There are a number of differences between this system and the current state of affairs in Britain. Firstly, there’s no stigma attached to pursuing a vocational course rather than going to university in Germany. In fact, the skills of these vocational workers are valued for their economic importance to the nation just as highly as those of university-educated professionals. By contrast, we Britons, encouraged by Tony Blair to send 50% of young people to university, face a proliferation of pointless higher education courses which have not only lessened the value of a university degree but also failed those students who should never have gone to university in the first place, but could have thrived in vocational opportunities.
Secondly, you don’t see nearly as many headlines here protesting indignantly that ‘Poles have taken our jobs’, and there’s a simple explanation for this: there is a good supply of Germans who are suitably qualified for the roles, which are in turn not viewed with the sense of failure or undesirability that we attach to them in Britain. By building a system in which all students were encouraged to strive towards academic excellence, we made careers in areas such as construction and hospitality appear second-rate and unattractive. Which, when you consider how crucial such jobs are not only to our daily existence, but also to our now sluggish economy, was a grave mistake.

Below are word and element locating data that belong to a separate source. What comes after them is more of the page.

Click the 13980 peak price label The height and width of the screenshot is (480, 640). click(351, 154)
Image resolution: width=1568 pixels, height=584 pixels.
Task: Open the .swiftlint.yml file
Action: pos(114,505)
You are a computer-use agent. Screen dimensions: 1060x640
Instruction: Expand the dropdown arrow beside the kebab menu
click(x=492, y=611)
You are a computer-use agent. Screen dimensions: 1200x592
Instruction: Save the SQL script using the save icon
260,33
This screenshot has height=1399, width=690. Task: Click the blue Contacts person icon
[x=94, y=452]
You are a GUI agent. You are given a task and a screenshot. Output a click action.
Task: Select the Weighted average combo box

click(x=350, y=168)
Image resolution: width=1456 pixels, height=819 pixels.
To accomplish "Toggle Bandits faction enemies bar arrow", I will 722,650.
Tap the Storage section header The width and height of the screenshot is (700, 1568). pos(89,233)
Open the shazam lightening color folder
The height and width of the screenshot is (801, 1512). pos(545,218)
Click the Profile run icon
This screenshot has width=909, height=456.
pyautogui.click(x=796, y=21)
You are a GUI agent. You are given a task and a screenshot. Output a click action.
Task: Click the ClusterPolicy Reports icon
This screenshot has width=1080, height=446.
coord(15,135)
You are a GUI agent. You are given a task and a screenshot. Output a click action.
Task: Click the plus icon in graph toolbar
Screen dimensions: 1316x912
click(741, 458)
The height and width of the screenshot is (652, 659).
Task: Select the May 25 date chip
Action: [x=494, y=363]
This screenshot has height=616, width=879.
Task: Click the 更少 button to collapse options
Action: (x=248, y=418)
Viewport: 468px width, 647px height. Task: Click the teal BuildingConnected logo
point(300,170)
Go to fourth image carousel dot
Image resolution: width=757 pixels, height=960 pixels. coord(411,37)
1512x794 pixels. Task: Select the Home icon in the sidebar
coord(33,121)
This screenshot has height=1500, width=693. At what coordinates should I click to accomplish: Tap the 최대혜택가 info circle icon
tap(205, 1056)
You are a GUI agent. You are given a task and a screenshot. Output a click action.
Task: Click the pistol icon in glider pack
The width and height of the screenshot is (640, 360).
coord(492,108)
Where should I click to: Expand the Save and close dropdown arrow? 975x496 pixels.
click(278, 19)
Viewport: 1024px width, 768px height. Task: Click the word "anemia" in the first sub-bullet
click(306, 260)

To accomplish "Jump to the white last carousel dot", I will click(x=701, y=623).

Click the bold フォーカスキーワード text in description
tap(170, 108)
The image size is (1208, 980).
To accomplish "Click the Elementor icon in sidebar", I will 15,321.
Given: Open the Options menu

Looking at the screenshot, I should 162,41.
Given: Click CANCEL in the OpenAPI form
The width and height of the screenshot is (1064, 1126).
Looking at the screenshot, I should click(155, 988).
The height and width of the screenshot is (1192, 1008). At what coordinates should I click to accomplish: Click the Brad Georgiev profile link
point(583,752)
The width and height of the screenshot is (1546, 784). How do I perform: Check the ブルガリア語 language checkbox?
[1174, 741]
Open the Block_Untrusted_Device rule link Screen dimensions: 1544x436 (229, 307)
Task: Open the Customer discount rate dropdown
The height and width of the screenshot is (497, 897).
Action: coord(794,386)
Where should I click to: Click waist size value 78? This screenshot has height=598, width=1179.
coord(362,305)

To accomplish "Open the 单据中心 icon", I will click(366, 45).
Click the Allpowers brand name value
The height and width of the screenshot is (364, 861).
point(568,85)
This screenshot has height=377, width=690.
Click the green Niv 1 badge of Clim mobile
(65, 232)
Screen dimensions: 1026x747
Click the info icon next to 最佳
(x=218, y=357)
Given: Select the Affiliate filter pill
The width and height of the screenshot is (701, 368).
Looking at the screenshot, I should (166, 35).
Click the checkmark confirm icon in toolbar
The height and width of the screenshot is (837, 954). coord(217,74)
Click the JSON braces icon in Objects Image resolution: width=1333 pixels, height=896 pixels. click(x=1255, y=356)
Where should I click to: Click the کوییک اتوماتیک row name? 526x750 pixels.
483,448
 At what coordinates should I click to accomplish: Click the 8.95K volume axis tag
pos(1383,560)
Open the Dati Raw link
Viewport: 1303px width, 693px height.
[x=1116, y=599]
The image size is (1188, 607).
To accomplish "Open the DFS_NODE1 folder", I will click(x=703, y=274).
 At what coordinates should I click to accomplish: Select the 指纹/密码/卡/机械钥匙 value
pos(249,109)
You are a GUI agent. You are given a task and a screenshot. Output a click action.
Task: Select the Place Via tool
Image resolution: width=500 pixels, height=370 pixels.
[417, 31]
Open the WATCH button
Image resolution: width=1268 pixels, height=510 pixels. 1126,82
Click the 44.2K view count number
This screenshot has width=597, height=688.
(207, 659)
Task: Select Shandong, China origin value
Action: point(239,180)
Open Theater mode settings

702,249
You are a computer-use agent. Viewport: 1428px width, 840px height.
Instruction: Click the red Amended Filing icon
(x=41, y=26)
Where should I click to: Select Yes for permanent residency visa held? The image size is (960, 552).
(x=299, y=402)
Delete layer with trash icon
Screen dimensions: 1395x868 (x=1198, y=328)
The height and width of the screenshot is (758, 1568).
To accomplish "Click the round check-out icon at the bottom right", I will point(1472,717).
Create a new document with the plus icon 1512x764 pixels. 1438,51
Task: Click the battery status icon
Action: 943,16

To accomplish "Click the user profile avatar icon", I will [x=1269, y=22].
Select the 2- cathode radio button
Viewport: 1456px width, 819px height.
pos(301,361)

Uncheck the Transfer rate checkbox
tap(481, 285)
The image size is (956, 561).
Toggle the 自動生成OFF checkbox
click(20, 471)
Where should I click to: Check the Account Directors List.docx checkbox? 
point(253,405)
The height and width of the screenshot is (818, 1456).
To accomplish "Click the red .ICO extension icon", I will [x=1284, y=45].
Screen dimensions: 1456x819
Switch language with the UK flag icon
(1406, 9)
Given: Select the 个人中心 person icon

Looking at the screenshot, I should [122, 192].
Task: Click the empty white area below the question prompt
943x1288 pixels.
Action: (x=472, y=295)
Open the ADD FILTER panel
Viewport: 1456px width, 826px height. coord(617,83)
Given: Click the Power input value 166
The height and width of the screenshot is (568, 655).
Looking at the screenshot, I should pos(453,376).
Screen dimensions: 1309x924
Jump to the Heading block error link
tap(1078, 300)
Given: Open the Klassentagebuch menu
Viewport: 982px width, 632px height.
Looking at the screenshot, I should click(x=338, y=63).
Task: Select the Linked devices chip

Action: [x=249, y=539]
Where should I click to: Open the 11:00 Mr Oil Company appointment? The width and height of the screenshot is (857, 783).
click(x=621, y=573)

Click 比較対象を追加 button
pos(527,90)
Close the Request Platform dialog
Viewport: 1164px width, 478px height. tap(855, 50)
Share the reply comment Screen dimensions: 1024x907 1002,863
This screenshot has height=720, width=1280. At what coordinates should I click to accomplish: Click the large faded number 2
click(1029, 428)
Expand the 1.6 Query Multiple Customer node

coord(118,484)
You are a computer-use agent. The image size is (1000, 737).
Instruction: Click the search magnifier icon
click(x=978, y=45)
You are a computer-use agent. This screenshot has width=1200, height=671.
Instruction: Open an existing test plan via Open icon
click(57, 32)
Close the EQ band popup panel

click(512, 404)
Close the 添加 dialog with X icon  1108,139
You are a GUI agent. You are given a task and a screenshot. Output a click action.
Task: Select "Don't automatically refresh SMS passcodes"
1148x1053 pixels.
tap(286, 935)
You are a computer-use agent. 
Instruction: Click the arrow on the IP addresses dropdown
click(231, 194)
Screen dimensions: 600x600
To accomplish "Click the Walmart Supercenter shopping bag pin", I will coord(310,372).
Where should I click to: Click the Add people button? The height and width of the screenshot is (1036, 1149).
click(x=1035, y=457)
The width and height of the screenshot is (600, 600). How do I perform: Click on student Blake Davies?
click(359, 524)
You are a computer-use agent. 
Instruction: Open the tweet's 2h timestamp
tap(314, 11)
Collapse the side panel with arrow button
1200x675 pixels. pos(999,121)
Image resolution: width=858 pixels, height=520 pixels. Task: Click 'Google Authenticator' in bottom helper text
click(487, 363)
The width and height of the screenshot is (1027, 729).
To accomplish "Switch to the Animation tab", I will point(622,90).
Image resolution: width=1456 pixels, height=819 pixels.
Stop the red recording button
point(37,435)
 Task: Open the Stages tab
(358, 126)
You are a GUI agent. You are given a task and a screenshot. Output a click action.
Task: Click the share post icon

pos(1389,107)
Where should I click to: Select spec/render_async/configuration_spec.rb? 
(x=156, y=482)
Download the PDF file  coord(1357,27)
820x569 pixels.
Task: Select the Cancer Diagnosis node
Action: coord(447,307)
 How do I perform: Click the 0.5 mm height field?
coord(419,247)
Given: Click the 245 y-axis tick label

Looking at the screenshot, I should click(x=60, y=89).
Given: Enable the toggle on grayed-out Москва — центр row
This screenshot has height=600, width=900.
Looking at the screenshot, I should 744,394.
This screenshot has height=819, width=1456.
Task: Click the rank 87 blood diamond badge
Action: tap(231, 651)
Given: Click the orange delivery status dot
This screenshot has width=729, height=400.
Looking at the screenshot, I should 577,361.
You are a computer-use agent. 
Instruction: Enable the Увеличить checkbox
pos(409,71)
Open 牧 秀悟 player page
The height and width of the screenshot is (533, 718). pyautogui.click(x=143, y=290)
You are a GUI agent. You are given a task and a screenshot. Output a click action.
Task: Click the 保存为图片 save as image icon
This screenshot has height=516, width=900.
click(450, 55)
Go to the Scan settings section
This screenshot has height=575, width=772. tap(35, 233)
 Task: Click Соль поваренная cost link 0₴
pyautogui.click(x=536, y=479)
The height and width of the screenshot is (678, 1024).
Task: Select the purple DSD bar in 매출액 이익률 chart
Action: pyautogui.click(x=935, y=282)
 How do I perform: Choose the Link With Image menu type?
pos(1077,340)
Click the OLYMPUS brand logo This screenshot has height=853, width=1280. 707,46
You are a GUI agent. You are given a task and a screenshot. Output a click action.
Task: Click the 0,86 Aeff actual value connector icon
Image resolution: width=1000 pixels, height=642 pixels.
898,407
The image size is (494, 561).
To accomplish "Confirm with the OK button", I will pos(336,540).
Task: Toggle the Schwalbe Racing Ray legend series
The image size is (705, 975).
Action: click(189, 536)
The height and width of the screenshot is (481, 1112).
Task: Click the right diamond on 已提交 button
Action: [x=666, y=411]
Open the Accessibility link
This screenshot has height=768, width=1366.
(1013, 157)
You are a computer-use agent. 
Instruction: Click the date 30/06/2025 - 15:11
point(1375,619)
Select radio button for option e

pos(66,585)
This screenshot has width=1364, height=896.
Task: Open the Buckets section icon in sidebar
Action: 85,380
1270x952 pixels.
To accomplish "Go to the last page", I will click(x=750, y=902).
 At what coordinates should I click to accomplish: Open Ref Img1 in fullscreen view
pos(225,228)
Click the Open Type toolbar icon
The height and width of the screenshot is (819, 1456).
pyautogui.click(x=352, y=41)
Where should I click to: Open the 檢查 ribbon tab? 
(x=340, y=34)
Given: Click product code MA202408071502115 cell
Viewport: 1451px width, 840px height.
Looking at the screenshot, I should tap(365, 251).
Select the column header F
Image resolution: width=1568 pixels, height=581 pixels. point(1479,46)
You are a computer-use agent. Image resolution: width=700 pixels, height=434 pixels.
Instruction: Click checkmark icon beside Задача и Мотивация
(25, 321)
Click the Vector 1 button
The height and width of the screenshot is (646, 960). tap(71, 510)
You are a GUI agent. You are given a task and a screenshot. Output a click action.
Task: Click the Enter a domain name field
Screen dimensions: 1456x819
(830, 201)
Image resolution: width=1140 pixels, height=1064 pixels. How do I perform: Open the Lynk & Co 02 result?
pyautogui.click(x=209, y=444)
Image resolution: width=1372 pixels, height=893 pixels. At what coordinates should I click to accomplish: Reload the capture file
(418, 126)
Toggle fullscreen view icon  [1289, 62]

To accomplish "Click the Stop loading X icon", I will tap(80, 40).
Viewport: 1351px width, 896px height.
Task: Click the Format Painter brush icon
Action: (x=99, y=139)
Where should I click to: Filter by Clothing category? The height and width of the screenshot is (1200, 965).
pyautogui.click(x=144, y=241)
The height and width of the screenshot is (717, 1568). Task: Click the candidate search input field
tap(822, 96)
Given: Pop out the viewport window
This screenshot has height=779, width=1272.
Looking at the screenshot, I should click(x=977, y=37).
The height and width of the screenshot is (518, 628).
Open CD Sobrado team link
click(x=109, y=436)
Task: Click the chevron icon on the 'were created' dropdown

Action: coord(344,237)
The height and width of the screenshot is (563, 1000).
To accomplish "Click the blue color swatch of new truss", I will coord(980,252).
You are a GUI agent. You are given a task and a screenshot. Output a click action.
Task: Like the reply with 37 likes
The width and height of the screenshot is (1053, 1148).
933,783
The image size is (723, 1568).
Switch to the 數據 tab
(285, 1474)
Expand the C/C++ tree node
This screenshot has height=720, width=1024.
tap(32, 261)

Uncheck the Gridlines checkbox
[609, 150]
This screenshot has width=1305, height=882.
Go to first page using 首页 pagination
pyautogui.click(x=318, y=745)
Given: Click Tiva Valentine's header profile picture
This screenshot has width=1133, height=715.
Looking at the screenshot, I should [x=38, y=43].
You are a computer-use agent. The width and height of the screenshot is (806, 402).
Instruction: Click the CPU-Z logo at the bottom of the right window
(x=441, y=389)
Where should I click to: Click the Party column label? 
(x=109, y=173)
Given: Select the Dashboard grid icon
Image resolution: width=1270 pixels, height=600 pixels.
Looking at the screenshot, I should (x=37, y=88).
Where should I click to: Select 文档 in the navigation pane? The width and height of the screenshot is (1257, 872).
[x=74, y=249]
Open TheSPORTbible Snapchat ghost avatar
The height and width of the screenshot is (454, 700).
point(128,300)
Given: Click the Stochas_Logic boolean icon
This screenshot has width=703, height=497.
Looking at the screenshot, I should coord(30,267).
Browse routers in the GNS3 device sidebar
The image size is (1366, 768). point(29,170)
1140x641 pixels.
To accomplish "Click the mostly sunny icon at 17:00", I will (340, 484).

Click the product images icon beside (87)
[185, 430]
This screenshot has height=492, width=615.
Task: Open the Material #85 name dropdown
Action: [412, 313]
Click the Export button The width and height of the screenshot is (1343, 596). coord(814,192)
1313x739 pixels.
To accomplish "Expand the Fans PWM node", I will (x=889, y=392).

So where do we stand now? Neither system has got it quite right, but we ought to be proud of our respective successes and be more prepared to make changes based on those areas where the other nation flourishes. The more uniform German professional world would do well to embrace some of the diversity – and, dare I say it, eccentricity – of the British higher education system, whilst Britain should take a leaf out of Germany’s book when it comes to valuing the benefits that apprenticeships can bring.
As for me, I’m counting my blessings that a Year Abroad has allowed me to take advantage of both systems. Unlike many of my colleagues, I have been fortunate enough to spend my time at university doing what I love – reading books, writing about poetry and analysing plays – and have still been able to get a job at a respected financial institution. I appreciate that I have been very lucky. But if we embrace the advantages of both systems, far more of us will be able share my luck: young people, citizens, and ultimately our economy.